The listing below has to be output exactly as given, less its pictures.
------
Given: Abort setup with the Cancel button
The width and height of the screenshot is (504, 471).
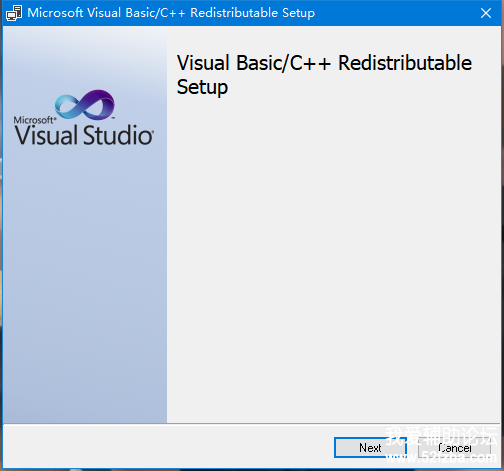Looking at the screenshot, I should coord(455,448).
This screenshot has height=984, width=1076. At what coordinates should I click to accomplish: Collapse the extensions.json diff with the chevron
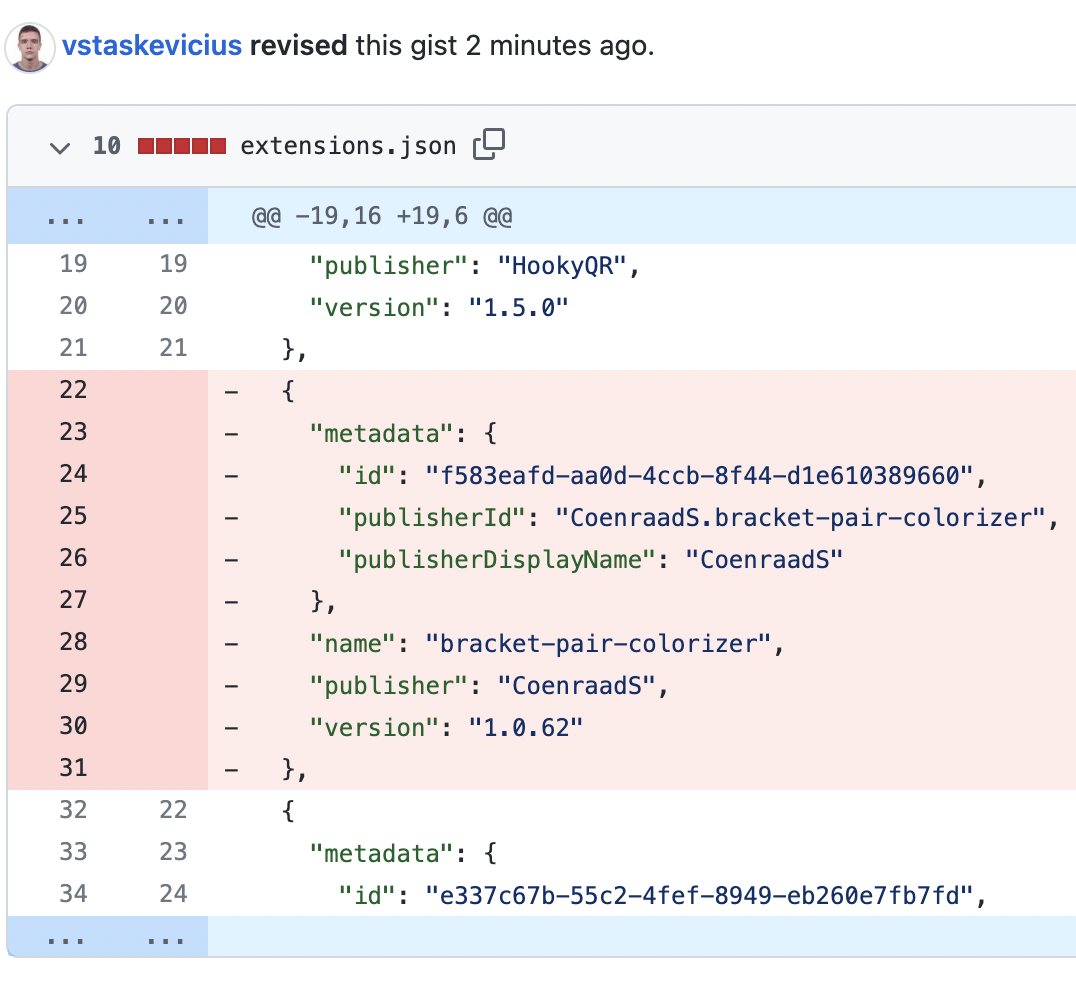(59, 146)
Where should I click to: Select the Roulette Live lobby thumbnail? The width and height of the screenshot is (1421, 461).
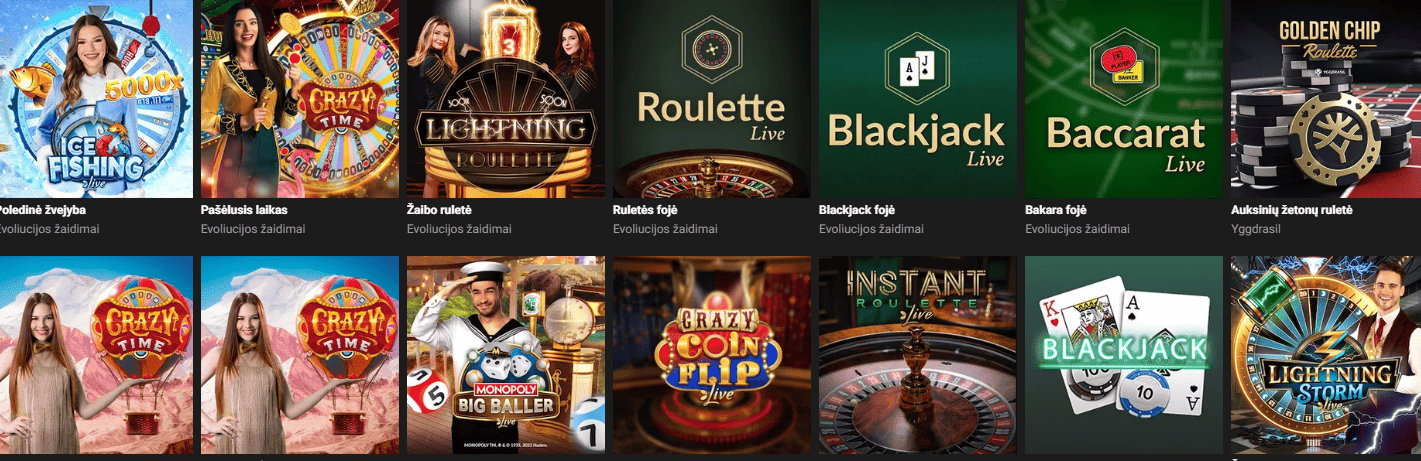[712, 99]
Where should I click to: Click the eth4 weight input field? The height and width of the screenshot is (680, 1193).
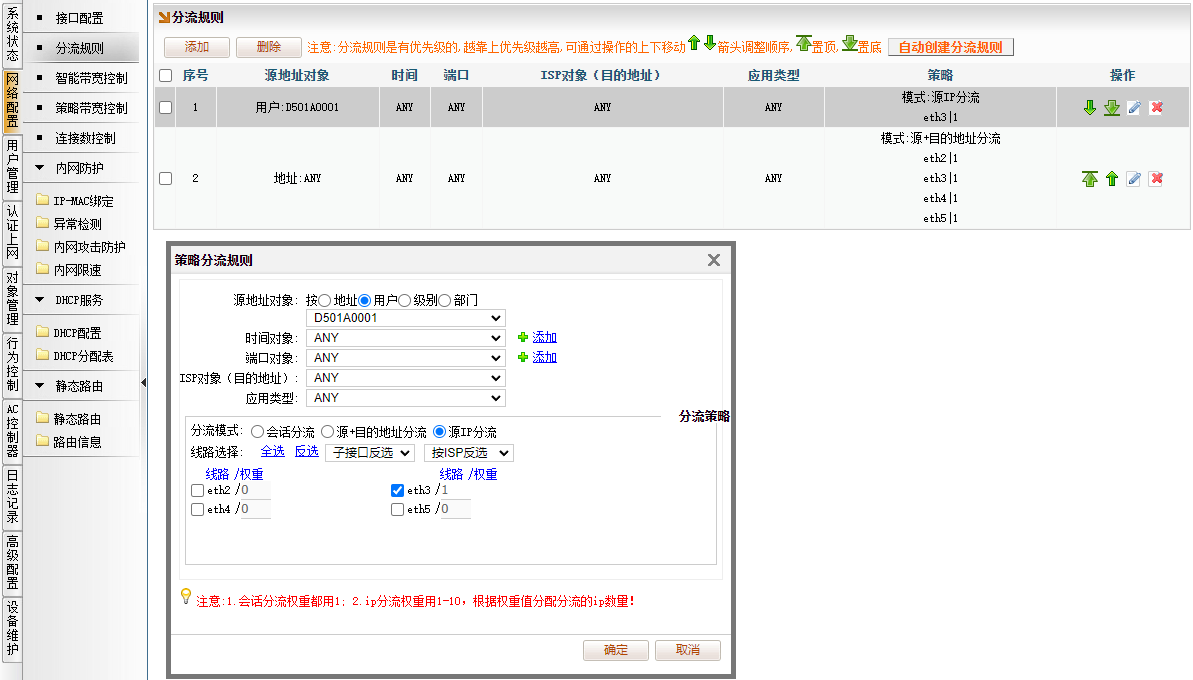[255, 510]
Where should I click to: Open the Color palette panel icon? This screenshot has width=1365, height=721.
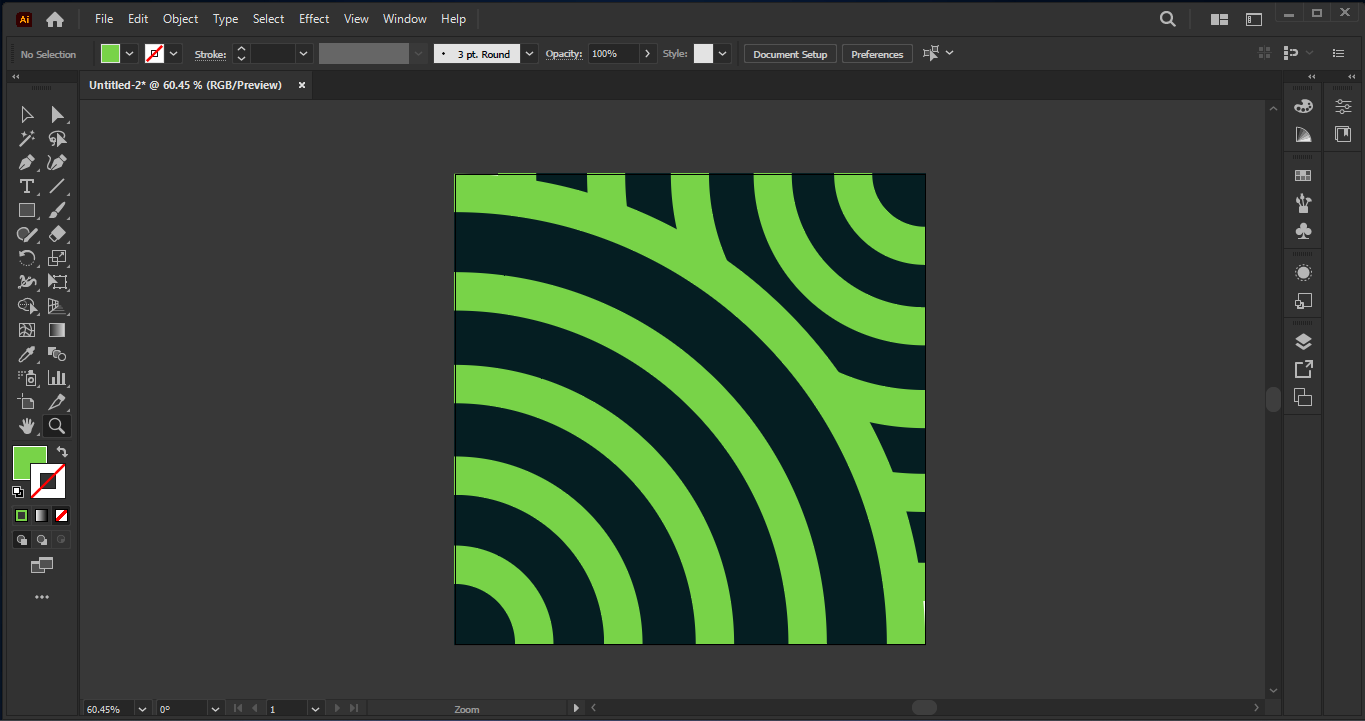1303,106
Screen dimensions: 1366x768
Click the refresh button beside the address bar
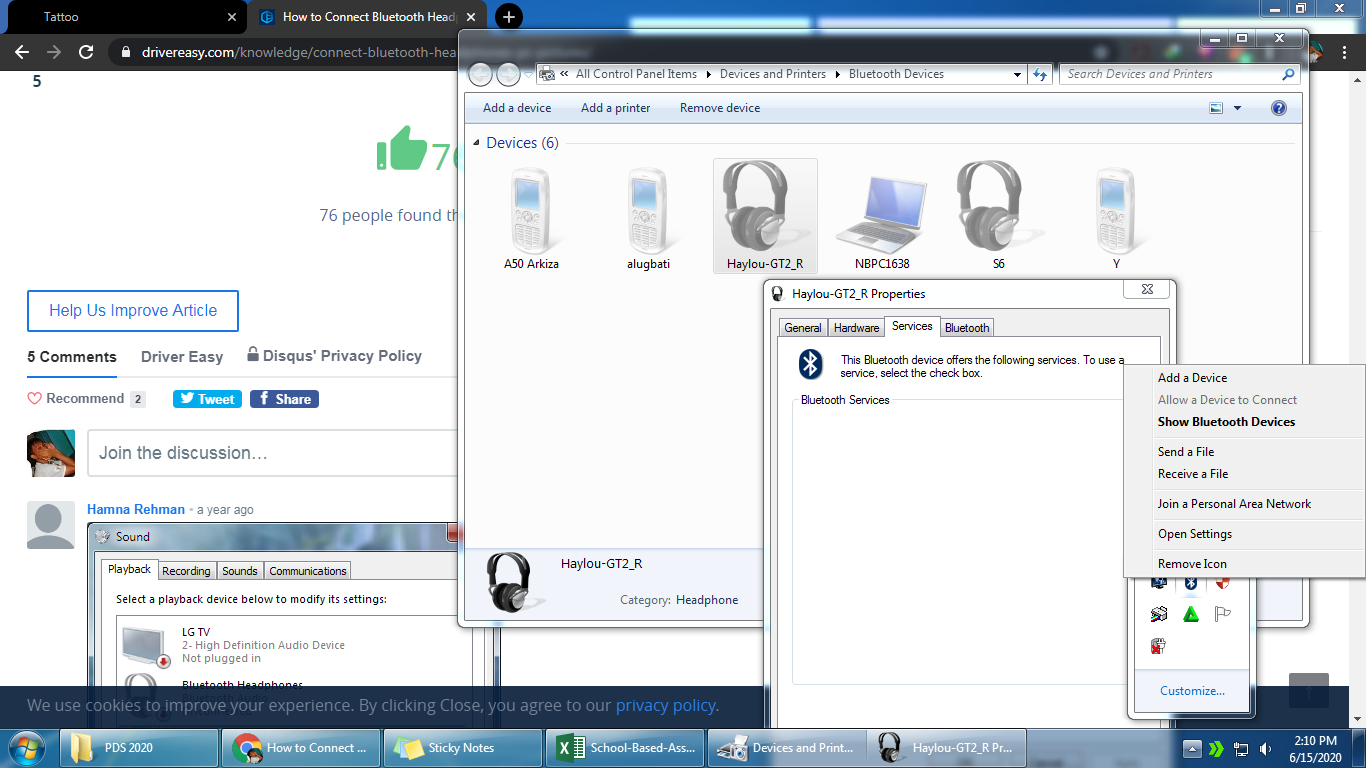[x=1040, y=74]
------
■ SOLUTION FOR THIS PROBLEM:
Given: Abort setup with the Cancel button
The width and height of the screenshot is (504, 471).
Looking at the screenshot, I should coord(455,448).
This screenshot has height=984, width=1076. At what coordinates should I click to accomplish: Collapse the extensions.json diff with the chevron
(59, 146)
Where should I click to: Select the Roulette Live lobby thumbnail? The width and height of the screenshot is (1421, 461).
[712, 99]
Where should I click to: Click the eth4 weight input field? The height and width of the screenshot is (680, 1193).
[255, 510]
Where should I click to: Open the Color palette panel icon? This screenshot has width=1365, height=721.
1303,106
Screen dimensions: 1366x768
Click the refresh button beside the address bar
[x=1040, y=74]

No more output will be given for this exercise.